929 F.3d 366
6th Cir.2019Background
- Bevan & Associates, an Ohio law firm representing workers’ compensation claimants, used claimant contact data (partly obtained via a journalist exception) to send targeted written solicitations to injured workers.
- Ohio Revised Code § 4123.88(A) contains a long-standing prohibition stating: “No person shall directly or indirectly solicit authority … from a claimant or employer to take charge of, or represent the claimant…” — banning solicitation “orally or in writing.”
- In 2006 the statute was reorganized into subsections (A)–(E), adding confidentiality provisions and a journalist exception for records requests; the solicitation language in (A) remained substantively unchanged.
- Ohio prosecuted (via grand-jury subpoena) and threatened misdemeanor exposure under § 4123.88; Bevan sued seeking a declaratory judgment that the solicitation ban violates the First Amendment.
- The district court narrowly construed § 4123.88(A) to apply only to solicitation based on unlawfully obtained claimant information and upheld the statute; Bevan appealed.

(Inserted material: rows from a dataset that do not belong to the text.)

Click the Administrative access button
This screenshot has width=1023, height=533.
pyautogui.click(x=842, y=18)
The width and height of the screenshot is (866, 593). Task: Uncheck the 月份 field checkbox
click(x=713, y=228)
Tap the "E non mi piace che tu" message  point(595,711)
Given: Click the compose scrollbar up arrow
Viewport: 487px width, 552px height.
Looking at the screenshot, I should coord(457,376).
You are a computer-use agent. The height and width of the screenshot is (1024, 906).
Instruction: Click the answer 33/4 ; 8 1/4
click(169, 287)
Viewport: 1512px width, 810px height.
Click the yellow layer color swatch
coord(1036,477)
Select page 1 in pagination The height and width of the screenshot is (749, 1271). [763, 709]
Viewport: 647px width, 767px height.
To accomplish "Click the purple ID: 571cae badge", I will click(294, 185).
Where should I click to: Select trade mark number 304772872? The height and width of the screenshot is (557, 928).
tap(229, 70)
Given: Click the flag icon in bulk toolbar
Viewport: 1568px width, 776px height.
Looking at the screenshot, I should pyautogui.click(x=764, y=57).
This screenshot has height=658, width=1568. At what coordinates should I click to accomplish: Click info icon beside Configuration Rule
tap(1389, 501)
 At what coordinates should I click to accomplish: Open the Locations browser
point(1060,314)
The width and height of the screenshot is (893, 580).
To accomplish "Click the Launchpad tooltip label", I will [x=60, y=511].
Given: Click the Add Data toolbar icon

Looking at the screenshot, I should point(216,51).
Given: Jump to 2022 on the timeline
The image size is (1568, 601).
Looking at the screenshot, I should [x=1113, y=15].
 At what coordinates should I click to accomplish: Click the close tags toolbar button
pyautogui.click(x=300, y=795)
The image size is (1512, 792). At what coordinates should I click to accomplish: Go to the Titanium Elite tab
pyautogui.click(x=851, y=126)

- The Sixth Circuit reviewed de novo, held the statutory language is unambiguous as a total ban on solicitation, and concluded that blanket ban on written and oral solicitation violates the First Amendment.
Issues
| Issue | Plaintiff's Argument (Bevan) | Defendant's Argument (Ohio) | Held |
|---|---|---|---|
| Whether § 4123.88(A) is a blanket ban on solicitation of workers’ compensation claimants | § 4123.88(A) unambiguously bars all solicitation (oral or written) of claimants | The provision should be read narrowly to prohibit only solicitation facilitated by unlawfully obtained claimant information; interpret in context of the whole statute | The statute’s plain text is unambiguous and reads as a total ban on solicitation; court applies it as written |
| Whether constitutional-avoidance requires narrowing the statute | Statute should be read as written; avoidance canon cannot rewrite clear statutory text | Canon compels a narrowing interpretation to avoid First Amendment invalidation | Avoidance applies only if statute is susceptible to more than one reasonable construction; here it is not; cannot be judicially rewritten |
| Whether § 4123.88(A) survives First Amendment scrutiny for regulation of commercial speech | Targeted written solicitation is protected commercial speech; total ban fails Central Hudson (overbroad) | State interest in claimant privacy and confidentiality justifies the restriction; statute regulates conduct not speech | Under Central Hudson and Shapero, a total ban on written solicitation is not sufficiently tailored; statute violates the First Amendment |
| Whether the State may criminalize solicitation based on illegally obtained records | Bevan contends a narrow ban on solicitation using unlawfully obtained info would be permissible but the statute is broader | Ohio argues it seeks to deter unlawful acquisition and use of claimant data, so the ban should be viewed as conduct regulation | State may prohibit solicitation tied to illegally obtained information, but § 4123.88(A) is broader and unconstitutional as written |
Key Cases Cited
- Shapero v. Kentucky Bar Ass’n, 486 U.S. 466 (1988) (targeted, written attorney solicitation is protected commercial speech; total ban is overbroad)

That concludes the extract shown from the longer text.